Io credo che, oltre alla sicurezza armata nei pronti soccorso, bisognerebbe che a livello nazionale ci fosse un autorevole anzi, mi consenta, autoritario invito ad abbassare i toni. Uno di quegli inviti, per capirci, che sa fare con elegante fermezza il nostro Presidente della Repubblica (di cui mi fregio essere concittadino) Sergio Mattarella.
Infine, cosa consiglierebbe a chi è incerto se intraprendere o meno una professione sanitaria?
Di farlo senza ripensamenti se sentono quella voce da dentro che li spinge a farlo
Di tenere sempre a mente e di fare proprio il monito del nostro maestro Ippocrate, che già 2500 anni fa esortava i propri discepoli che si accingevano “a curare le ferite del corpo, a non guardare se il loro paziente fosse ateniese o spartano perché’ la loro professione era sacra in quanto a servizio della vita”.

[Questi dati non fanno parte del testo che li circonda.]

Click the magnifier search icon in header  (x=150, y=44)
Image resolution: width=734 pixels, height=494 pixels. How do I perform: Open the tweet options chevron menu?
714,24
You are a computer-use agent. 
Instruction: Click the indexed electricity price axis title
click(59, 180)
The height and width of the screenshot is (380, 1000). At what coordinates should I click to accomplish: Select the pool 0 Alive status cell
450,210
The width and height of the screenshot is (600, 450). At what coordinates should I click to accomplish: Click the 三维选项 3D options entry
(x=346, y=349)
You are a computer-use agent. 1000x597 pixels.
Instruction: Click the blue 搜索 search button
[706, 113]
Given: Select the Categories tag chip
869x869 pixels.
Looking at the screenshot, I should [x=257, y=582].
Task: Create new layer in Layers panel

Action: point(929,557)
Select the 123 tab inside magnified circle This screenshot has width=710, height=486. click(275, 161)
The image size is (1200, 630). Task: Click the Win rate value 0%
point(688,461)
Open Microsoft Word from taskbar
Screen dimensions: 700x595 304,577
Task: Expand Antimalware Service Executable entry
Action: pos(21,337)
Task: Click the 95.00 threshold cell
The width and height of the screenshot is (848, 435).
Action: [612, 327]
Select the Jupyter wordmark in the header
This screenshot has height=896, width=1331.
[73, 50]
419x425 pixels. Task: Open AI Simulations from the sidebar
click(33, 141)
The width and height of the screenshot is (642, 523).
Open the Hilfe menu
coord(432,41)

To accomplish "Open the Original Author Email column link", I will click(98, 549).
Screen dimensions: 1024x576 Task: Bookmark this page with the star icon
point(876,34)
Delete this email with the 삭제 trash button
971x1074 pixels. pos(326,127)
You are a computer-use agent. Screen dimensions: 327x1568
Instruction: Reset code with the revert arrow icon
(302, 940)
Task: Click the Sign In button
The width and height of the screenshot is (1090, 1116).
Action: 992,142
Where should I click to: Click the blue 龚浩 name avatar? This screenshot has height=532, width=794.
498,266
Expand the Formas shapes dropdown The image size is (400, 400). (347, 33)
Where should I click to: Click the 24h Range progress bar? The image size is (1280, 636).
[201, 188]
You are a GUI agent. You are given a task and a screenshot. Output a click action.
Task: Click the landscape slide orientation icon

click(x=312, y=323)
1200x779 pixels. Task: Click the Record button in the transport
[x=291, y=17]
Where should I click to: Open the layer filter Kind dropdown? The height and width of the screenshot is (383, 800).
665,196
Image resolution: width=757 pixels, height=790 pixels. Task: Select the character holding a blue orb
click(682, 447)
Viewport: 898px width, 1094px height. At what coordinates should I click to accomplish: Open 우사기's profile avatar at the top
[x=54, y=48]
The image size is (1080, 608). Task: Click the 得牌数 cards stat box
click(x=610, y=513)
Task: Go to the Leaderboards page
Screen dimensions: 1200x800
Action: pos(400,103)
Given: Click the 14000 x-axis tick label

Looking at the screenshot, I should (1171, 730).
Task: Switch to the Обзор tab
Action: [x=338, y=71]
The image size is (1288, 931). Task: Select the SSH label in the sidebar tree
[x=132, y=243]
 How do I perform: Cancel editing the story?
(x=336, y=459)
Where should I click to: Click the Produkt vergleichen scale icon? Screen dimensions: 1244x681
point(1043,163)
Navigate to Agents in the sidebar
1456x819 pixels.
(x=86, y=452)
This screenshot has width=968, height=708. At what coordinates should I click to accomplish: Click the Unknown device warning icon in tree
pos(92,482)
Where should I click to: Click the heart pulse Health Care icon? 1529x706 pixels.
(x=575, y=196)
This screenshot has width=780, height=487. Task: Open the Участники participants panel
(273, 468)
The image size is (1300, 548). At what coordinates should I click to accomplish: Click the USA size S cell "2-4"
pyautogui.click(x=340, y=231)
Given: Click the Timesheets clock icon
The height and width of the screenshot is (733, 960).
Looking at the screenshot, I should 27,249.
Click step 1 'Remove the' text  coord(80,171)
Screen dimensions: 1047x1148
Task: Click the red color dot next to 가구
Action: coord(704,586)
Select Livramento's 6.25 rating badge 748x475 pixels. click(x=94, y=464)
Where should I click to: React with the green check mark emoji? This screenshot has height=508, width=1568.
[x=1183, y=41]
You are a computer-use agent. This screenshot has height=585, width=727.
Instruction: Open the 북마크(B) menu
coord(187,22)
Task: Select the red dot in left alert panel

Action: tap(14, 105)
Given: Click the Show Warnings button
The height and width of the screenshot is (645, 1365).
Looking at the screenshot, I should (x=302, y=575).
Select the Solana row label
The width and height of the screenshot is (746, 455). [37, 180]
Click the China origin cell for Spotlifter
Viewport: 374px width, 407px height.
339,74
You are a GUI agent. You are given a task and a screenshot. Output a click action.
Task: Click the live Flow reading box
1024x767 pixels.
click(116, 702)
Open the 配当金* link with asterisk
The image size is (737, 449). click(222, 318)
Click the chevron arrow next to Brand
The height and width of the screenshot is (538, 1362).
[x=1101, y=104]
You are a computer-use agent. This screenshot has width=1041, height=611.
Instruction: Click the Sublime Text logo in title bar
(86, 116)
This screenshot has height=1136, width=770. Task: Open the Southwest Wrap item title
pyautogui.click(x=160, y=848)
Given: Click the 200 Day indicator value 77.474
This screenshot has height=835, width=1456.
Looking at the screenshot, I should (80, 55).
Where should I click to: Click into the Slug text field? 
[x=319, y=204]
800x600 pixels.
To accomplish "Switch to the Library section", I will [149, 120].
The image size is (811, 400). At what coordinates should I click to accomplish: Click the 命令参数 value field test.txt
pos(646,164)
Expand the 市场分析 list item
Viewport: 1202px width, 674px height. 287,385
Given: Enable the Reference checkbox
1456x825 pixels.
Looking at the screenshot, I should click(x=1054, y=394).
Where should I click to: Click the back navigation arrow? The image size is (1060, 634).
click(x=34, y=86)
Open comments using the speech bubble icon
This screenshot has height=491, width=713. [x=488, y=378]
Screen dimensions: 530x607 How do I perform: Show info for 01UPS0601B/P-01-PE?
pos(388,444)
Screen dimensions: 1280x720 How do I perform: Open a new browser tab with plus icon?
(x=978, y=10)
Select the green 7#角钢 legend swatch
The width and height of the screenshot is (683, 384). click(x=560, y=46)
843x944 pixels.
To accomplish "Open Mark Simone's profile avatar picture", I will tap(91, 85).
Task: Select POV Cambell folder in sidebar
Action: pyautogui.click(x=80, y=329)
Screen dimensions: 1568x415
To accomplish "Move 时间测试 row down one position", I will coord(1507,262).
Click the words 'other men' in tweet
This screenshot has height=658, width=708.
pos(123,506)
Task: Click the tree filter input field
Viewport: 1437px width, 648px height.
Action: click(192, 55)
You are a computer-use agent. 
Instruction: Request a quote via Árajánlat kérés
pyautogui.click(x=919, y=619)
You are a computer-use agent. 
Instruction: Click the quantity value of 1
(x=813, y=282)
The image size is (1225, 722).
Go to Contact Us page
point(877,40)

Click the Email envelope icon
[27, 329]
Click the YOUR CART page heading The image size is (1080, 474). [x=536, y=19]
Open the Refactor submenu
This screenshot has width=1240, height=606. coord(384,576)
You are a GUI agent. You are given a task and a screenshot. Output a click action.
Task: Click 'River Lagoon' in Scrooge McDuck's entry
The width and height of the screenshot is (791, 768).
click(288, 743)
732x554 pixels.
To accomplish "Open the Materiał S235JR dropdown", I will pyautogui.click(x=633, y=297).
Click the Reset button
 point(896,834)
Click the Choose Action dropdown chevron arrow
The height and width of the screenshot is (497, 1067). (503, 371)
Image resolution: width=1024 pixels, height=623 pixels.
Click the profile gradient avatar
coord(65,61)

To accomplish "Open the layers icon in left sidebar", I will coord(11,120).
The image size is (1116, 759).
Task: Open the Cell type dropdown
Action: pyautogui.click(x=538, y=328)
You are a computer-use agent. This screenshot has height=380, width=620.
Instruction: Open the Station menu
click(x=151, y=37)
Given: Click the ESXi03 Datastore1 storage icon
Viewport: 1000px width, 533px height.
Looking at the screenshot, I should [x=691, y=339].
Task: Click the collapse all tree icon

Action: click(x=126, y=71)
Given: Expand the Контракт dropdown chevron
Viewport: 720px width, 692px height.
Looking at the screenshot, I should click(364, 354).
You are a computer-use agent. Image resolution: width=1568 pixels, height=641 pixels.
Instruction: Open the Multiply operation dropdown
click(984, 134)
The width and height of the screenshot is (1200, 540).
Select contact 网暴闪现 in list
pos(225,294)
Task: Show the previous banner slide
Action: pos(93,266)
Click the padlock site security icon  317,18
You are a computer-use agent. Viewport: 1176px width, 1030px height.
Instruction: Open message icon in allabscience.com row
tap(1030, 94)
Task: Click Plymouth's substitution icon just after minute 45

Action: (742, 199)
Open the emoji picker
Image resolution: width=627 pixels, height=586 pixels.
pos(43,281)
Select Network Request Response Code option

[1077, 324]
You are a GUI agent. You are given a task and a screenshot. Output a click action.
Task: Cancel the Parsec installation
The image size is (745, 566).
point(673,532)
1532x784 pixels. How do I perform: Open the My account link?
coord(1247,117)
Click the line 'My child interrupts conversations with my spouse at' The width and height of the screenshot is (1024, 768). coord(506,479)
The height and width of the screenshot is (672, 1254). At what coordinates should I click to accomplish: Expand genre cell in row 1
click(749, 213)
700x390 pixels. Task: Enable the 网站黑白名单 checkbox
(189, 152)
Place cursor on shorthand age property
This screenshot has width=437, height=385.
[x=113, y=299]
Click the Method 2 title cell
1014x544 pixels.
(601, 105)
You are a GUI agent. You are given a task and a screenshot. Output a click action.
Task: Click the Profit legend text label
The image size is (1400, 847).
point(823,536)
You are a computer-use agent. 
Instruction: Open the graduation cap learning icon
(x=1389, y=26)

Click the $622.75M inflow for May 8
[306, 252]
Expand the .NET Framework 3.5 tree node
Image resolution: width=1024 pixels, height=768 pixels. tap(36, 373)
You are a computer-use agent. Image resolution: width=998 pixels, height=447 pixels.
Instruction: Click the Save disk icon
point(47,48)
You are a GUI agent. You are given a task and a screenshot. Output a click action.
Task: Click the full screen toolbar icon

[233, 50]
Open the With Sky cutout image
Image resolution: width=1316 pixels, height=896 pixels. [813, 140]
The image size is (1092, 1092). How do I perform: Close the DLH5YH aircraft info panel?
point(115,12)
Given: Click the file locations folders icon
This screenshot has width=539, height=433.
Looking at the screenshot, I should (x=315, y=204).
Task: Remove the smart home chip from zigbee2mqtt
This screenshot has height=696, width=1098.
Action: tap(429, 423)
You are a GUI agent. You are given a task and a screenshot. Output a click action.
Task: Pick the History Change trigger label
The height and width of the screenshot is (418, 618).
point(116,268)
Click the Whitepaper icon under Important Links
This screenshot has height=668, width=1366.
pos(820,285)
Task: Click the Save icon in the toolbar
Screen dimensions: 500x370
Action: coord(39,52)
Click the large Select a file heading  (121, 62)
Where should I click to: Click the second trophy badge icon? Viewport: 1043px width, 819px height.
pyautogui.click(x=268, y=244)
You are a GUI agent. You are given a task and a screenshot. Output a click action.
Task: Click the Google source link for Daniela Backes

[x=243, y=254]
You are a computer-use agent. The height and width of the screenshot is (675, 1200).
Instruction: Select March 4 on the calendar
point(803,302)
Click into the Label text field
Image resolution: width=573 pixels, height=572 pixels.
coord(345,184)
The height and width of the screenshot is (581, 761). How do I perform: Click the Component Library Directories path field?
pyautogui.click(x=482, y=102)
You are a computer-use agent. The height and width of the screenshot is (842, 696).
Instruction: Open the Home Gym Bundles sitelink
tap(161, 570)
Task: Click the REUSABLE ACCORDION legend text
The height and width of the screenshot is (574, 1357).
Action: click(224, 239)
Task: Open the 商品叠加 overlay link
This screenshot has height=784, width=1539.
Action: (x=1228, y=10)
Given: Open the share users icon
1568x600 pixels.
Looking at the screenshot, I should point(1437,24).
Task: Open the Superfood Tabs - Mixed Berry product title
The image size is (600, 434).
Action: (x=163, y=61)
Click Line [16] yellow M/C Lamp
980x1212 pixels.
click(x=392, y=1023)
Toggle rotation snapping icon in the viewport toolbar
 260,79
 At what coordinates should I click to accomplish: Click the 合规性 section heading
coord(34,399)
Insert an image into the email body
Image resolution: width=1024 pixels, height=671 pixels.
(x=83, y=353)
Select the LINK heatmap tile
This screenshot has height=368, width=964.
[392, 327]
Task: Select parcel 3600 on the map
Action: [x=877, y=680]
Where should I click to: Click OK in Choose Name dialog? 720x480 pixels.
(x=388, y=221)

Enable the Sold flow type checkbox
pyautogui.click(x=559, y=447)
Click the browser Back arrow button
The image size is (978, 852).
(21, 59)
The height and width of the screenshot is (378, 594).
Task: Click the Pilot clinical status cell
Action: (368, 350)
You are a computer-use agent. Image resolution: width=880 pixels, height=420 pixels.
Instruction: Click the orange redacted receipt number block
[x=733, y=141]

Di non farsi prendere ad inizio professione, da quella che io definisco la “sindrome da Padreterno”, mantenendo sempre umiltà, consapevolezza e giustificato dubbio. Si ricordino che è meglio “agitarsi nel dubbio che riposare nell’errore” e che bisogna sempre condividere con gli altri colleghi le proprie ipotesi diagnostiche e gli eventuali trattamenti prendendo sempre in considerazione le altrui opinioni.
Di non farsi prendere dallo sconforto quando per un proprio errore, le cose non andassero bene per il proprio paziente, ricordando loro, che “Il medico più bravo è quello che sbaglia meno degli altri”
Mi permetta in conclusione di rammentare a chi leggerà queste righe che noi sanitari al contrario di quanto si pensi, siamo molto vulnerabili dal punto di vista umano, perché nel cercar sempre di salvaguardare “il bisogno di salute” altrui, non riusciamo a non rimanere emotivamente coinvolti, dolorosamente consapevoli di non essere sempre all’altezza delle aspettative dei nostri pazienti e per questo, credetemi, la nostra angoscia è immensa.
Non a caso qualcuno ci ha definiti “guaritori feriti”.